[ISSUE] Outdated Select2 version

[mdklapwijk]

Please prefix your issue title with one of the following: [BUG], [ISSUE], [FEATURE REQUEST], [MODULE REQUEST], [OTHER].

Replace everything between stars with current version of your facileManager and module installations:
fM Version : 4.1.1

In raising this issue, I confirm the following (please check boxes, eg [X]):

• [x] I have read and understood the contributors guide.
• [x] I have checked that the bug-fix I am reporting can be replicated, or that the feature I am suggesting isn't already present.
• [x] I have checked that the issue I'm posting isn't already reported.
• [x] I have checked that the issue I'm posting isn't already solved and no duplicates exist in closed issues and opened issues
• [x] I have checked the pull requests tab for existing solutions/implementations to my issue/suggestion.

---

During a pentest of our systems the pentester reported the select2 framework to be outdated and vulnerable to Cross Site Scripting attacks (XSS):

Select2 framework version 3.5.2 has been detected.
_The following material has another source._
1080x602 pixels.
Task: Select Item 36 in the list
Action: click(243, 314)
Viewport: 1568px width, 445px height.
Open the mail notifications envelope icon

This version is vulnerable to a Cross Site Scripting attack

Input for x.x.x.x:443: https://x.x.x.x/fm-includes/extra/select2/select2.min.js

Output for x.x.x.x:443: Copyright 2014 Igor Vaynberg Version: 3.5.2 Timestamp: Sat Nov 1 14:43:36 EDT 2014

Their advise was to upgrade to version 4.0.8 or later.

[WillyXJ]

This isn't simple as v4.x breaks a lot of things within fM.